*** Opening Source information ***

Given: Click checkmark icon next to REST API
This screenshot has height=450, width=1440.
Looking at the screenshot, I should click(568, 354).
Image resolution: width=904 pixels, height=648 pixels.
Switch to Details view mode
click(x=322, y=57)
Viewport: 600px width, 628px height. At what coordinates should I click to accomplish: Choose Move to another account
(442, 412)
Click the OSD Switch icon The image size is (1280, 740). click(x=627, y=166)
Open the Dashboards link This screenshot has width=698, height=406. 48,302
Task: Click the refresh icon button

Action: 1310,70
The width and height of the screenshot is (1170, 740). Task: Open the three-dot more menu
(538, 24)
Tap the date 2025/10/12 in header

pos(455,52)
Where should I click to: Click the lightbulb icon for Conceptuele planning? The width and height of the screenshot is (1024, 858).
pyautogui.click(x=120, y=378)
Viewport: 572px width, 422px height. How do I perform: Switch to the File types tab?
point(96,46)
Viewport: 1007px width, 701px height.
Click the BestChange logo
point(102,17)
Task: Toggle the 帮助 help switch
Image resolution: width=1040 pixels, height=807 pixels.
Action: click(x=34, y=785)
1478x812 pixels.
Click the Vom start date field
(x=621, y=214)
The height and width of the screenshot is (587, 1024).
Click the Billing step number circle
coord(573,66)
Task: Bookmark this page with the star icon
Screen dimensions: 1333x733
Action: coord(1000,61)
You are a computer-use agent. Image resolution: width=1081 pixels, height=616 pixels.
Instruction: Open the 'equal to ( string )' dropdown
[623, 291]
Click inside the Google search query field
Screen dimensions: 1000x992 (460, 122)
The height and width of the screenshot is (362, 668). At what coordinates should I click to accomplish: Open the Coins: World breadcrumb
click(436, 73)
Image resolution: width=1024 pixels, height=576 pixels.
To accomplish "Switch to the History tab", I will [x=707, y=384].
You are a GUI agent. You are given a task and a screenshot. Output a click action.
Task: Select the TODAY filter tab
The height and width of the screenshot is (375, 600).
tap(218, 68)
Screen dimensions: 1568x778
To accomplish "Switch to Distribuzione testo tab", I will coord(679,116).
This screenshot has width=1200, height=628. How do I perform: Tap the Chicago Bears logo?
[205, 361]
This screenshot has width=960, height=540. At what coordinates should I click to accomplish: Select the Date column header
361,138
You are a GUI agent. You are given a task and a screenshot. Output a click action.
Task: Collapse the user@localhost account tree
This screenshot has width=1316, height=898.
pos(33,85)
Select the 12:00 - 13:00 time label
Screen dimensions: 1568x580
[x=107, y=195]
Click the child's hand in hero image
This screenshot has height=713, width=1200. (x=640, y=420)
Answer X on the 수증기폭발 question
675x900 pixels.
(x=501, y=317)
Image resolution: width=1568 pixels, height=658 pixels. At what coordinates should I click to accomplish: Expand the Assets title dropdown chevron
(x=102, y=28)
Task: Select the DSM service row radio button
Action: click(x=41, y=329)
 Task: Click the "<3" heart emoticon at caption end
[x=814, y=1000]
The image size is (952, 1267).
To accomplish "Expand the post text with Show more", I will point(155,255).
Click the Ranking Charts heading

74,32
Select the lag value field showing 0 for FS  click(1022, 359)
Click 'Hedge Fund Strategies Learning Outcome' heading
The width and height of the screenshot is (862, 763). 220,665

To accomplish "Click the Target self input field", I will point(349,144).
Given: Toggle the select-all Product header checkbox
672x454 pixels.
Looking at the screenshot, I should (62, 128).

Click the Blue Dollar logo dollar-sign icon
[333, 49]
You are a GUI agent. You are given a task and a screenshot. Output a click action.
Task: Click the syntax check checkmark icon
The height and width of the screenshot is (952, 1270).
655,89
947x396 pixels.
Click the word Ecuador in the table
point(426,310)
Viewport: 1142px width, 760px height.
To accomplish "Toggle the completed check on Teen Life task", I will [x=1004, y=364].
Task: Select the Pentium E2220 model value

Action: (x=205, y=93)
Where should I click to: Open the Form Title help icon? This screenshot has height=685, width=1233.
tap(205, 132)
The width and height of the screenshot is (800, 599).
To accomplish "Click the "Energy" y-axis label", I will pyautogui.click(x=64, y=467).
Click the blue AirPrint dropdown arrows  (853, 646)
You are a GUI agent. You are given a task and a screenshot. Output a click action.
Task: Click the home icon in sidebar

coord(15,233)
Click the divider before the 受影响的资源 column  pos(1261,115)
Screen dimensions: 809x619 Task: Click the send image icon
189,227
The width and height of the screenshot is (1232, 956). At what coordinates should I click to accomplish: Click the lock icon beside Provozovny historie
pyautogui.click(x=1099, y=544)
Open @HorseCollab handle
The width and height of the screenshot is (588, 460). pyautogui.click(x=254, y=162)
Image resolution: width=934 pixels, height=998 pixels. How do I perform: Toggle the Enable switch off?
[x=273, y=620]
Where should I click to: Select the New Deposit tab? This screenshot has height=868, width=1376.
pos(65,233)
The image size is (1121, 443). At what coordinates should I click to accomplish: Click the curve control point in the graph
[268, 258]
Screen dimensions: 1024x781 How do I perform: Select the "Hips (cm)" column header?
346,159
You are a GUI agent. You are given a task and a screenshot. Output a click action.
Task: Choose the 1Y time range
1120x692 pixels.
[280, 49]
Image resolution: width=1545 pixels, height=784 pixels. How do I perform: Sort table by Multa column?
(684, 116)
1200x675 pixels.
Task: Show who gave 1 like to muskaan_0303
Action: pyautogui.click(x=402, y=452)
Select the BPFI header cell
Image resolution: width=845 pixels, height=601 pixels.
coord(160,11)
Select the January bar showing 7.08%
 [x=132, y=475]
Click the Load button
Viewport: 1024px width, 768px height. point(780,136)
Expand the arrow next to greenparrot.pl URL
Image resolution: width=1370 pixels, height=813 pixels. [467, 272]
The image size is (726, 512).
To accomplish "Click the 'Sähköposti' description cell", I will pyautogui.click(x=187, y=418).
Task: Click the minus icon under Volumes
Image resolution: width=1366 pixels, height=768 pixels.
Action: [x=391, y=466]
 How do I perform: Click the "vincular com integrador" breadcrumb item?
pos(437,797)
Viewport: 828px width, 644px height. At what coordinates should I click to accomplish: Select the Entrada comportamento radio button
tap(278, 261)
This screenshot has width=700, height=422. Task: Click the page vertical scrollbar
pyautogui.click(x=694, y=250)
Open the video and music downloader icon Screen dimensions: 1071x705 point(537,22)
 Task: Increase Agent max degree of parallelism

*** Closing Source information ***

## Work request
Copy every line of the records, leaving nothing out.

## Answer to this task
Given: Click checkmark icon next to REST API
This screenshot has height=450, width=1440.
Looking at the screenshot, I should click(568, 354).
Image resolution: width=904 pixels, height=648 pixels.
Switch to Details view mode
click(x=322, y=57)
Viewport: 600px width, 628px height. At what coordinates should I click to accomplish: Choose Move to another account
(442, 412)
Click the OSD Switch icon The image size is (1280, 740). click(x=627, y=166)
Open the Dashboards link This screenshot has width=698, height=406. 48,302
Task: Click the refresh icon button

Action: 1310,70
The width and height of the screenshot is (1170, 740). Task: Open the three-dot more menu
(538, 24)
Tap the date 2025/10/12 in header

pos(455,52)
Where should I click to: Click the lightbulb icon for Conceptuele planning? The width and height of the screenshot is (1024, 858).
pyautogui.click(x=120, y=378)
Viewport: 572px width, 422px height. How do I perform: Switch to the File types tab?
point(96,46)
Viewport: 1007px width, 701px height.
Click the BestChange logo
point(102,17)
Task: Toggle the 帮助 help switch
Image resolution: width=1040 pixels, height=807 pixels.
Action: click(x=34, y=785)
1478x812 pixels.
Click the Vom start date field
(x=621, y=214)
The height and width of the screenshot is (587, 1024).
Click the Billing step number circle
coord(573,66)
Task: Bookmark this page with the star icon
Screen dimensions: 1333x733
Action: coord(1000,61)
You are a computer-use agent. Image resolution: width=1081 pixels, height=616 pixels.
Instruction: Open the 'equal to ( string )' dropdown
[623, 291]
Click inside the Google search query field
Screen dimensions: 1000x992 (460, 122)
The height and width of the screenshot is (362, 668). At what coordinates should I click to accomplish: Open the Coins: World breadcrumb
click(436, 73)
Image resolution: width=1024 pixels, height=576 pixels.
To accomplish "Switch to the History tab", I will [x=707, y=384].
You are a GUI agent. You are given a task and a screenshot. Output a click action.
Task: Select the TODAY filter tab
The height and width of the screenshot is (375, 600).
tap(218, 68)
Screen dimensions: 1568x778
To accomplish "Switch to Distribuzione testo tab", I will coord(679,116).
This screenshot has width=1200, height=628. How do I perform: Tap the Chicago Bears logo?
[205, 361]
This screenshot has width=960, height=540. At what coordinates should I click to accomplish: Select the Date column header
361,138
You are a GUI agent. You are given a task and a screenshot. Output a click action.
Task: Collapse the user@localhost account tree
This screenshot has width=1316, height=898.
pos(33,85)
Select the 12:00 - 13:00 time label
Screen dimensions: 1568x580
[x=107, y=195]
Click the child's hand in hero image
This screenshot has height=713, width=1200. (x=640, y=420)
Answer X on the 수증기폭발 question
675x900 pixels.
(x=501, y=317)
Image resolution: width=1568 pixels, height=658 pixels. At what coordinates should I click to accomplish: Expand the Assets title dropdown chevron
(x=102, y=28)
Task: Select the DSM service row radio button
Action: click(x=41, y=329)
 Task: Click the "<3" heart emoticon at caption end
[x=814, y=1000]
The image size is (952, 1267).
To accomplish "Expand the post text with Show more", I will point(155,255).
Click the Ranking Charts heading

74,32
Select the lag value field showing 0 for FS  click(1022, 359)
Click 'Hedge Fund Strategies Learning Outcome' heading
The width and height of the screenshot is (862, 763). 220,665

To accomplish "Click the Target self input field", I will point(349,144).
Given: Toggle the select-all Product header checkbox
672x454 pixels.
Looking at the screenshot, I should (62, 128).

Click the Blue Dollar logo dollar-sign icon
[333, 49]
You are a GUI agent. You are given a task and a screenshot. Output a click action.
Task: Click the syntax check checkmark icon
The height and width of the screenshot is (952, 1270).
655,89
947x396 pixels.
Click the word Ecuador in the table
point(426,310)
Viewport: 1142px width, 760px height.
To accomplish "Toggle the completed check on Teen Life task", I will [x=1004, y=364].
Task: Select the Pentium E2220 model value

Action: (x=205, y=93)
Where should I click to: Open the Form Title help icon? This screenshot has height=685, width=1233.
tap(205, 132)
The width and height of the screenshot is (800, 599).
To accomplish "Click the "Energy" y-axis label", I will pyautogui.click(x=64, y=467).
Click the blue AirPrint dropdown arrows  (853, 646)
You are a GUI agent. You are given a task and a screenshot. Output a click action.
Task: Click the home icon in sidebar

coord(15,233)
Click the divider before the 受影响的资源 column  pos(1261,115)
Screen dimensions: 809x619 Task: Click the send image icon
189,227
The width and height of the screenshot is (1232, 956). At what coordinates should I click to accomplish: Click the lock icon beside Provozovny historie
pyautogui.click(x=1099, y=544)
Open @HorseCollab handle
The width and height of the screenshot is (588, 460). pyautogui.click(x=254, y=162)
Image resolution: width=934 pixels, height=998 pixels. How do I perform: Toggle the Enable switch off?
[x=273, y=620]
Where should I click to: Select the New Deposit tab? This screenshot has height=868, width=1376.
pos(65,233)
The image size is (1121, 443). At what coordinates should I click to accomplish: Click the curve control point in the graph
[268, 258]
Screen dimensions: 1024x781 How do I perform: Select the "Hips (cm)" column header?
346,159
You are a GUI agent. You are given a task and a screenshot. Output a click action.
Task: Choose the 1Y time range
1120x692 pixels.
[280, 49]
Image resolution: width=1545 pixels, height=784 pixels. How do I perform: Sort table by Multa column?
(684, 116)
1200x675 pixels.
Task: Show who gave 1 like to muskaan_0303
Action: pyautogui.click(x=402, y=452)
Select the BPFI header cell
Image resolution: width=845 pixels, height=601 pixels.
coord(160,11)
Select the January bar showing 7.08%
 [x=132, y=475]
Click the Load button
Viewport: 1024px width, 768px height. point(780,136)
Expand the arrow next to greenparrot.pl URL
Image resolution: width=1370 pixels, height=813 pixels. [467, 272]
The image size is (726, 512).
To accomplish "Click the 'Sähköposti' description cell", I will pyautogui.click(x=187, y=418).
Task: Click the minus icon under Volumes
Image resolution: width=1366 pixels, height=768 pixels.
Action: [x=391, y=466]
 How do I perform: Click the "vincular com integrador" breadcrumb item?
pos(437,797)
Viewport: 828px width, 644px height. At what coordinates should I click to accomplish: Select the Entrada comportamento radio button
tap(278, 261)
This screenshot has width=700, height=422. Task: Click the page vertical scrollbar
pyautogui.click(x=694, y=250)
Open the video and music downloader icon Screen dimensions: 1071x705 point(537,22)
 Task: Increase Agent max degree of parallelism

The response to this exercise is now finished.